For the semi intelligent primate there are known knowns, known unknowns, and unknown unknowns. We can barely go to the moon let alone know what's out there. Like taking one step from your front door and saying I've explored the world.
So true.
Just went to Brian Cox's cosmology/astrophysics lecture recently and it blew my mind.
Admittedly he lost me in the second half, but he essentially surmised with good evidence that the weight of the universe is 5 (electrons or neutrons I forget) per cubic meter and the universe itself is FLAT - and that even when we look up or down the thin vertical side we still can't see anywhere near the edges which is amazing. Similar to looking left and right and presuming that the earth is flat because you can't contextualise the curvature of the surface. The universe is also expanding at an accelerating rate.
Consider this:
- The Milky Way consists of some 200 billion stars, of which 20 million could very well have habitable earth-like planets.
- The nearest neighbouring galaxy, Andromeda, consists of anywhere from 450 billion to one trillion stars.
- There are 170 billion observable galaxies that we can visualise from our place in the universe using our most powerful telescopes.
We really are nothing at the end of the day...
Incredible isnt it.

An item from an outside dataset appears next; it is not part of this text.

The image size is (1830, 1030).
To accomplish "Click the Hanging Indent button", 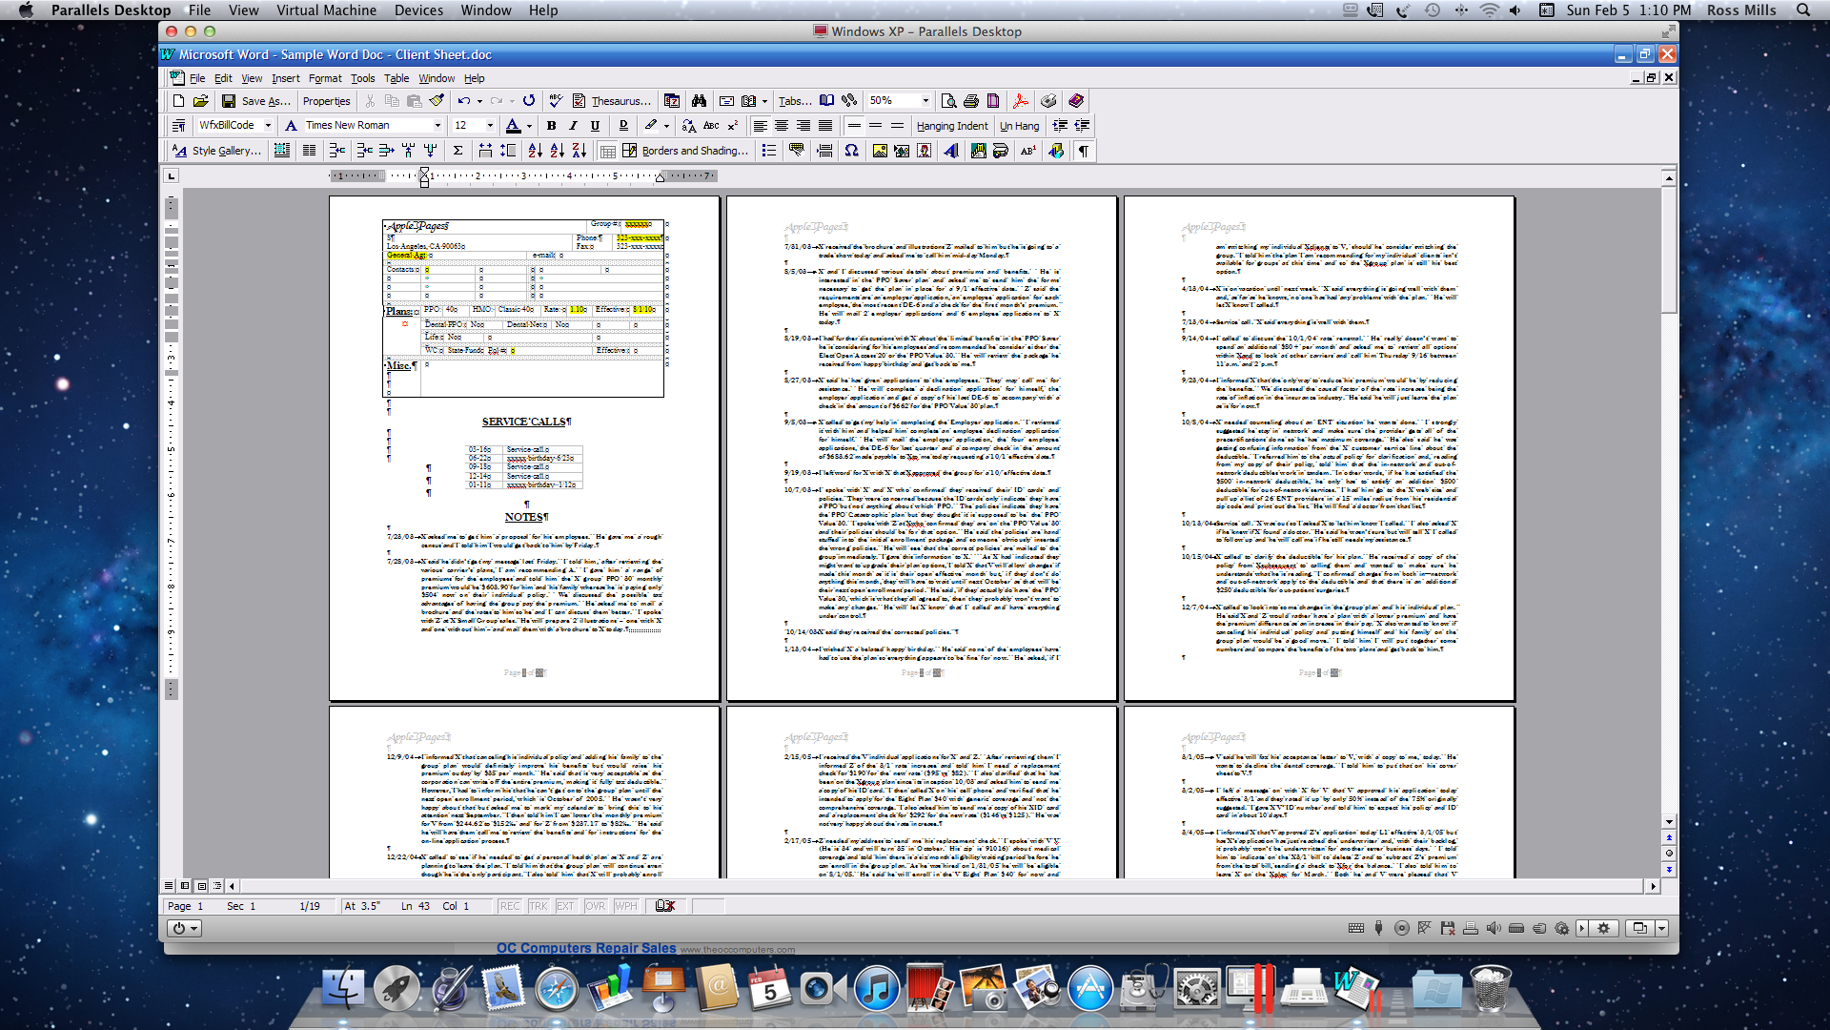I will 951,125.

The closest star to us is Alpha centauri 4.24 light years away. We launched voyager 1 in 1977, due to using gravitational sling shotting of saturn or jupitor it is currently travelling at 62,000 km/h or 17km per second, the fastest speed of any spacecraft. Its now just passed out of our solar system and has travelled the equivalent of 17 light hours in 39 years. If it was going to alpha Centauri, it would get there in about 80,000 years.
Now if we could reach the speeds of Hellios 2 which orbited the sun (it reached a max speed of 240,000km/r using the suns incredible gravitational pull) it would cut down travel time to 19,000 years.